THE RECORDS:
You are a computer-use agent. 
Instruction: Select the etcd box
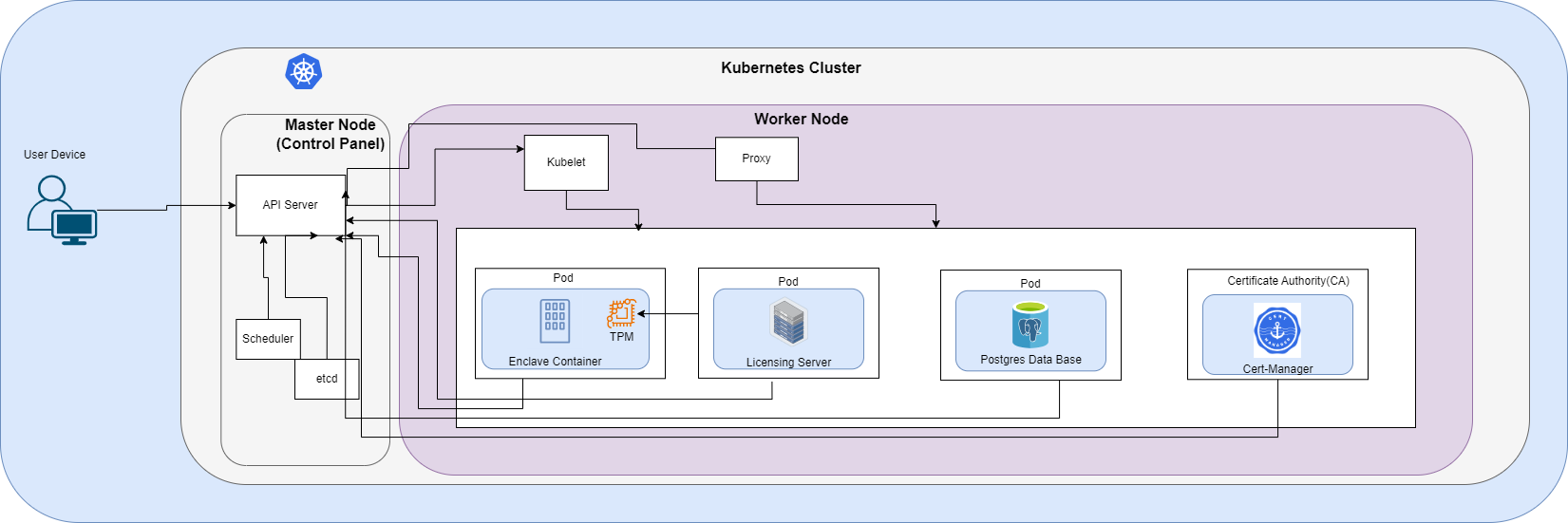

...

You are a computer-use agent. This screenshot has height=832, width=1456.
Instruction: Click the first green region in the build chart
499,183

EXERCISE INSTRUCTIONS: Look at the records above. Copy every line where the string "computer" occurs.

EXERCISE ANSWER:
You are a computer-use agent. 
You are a computer-use agent. This screenshot has height=832, width=1456.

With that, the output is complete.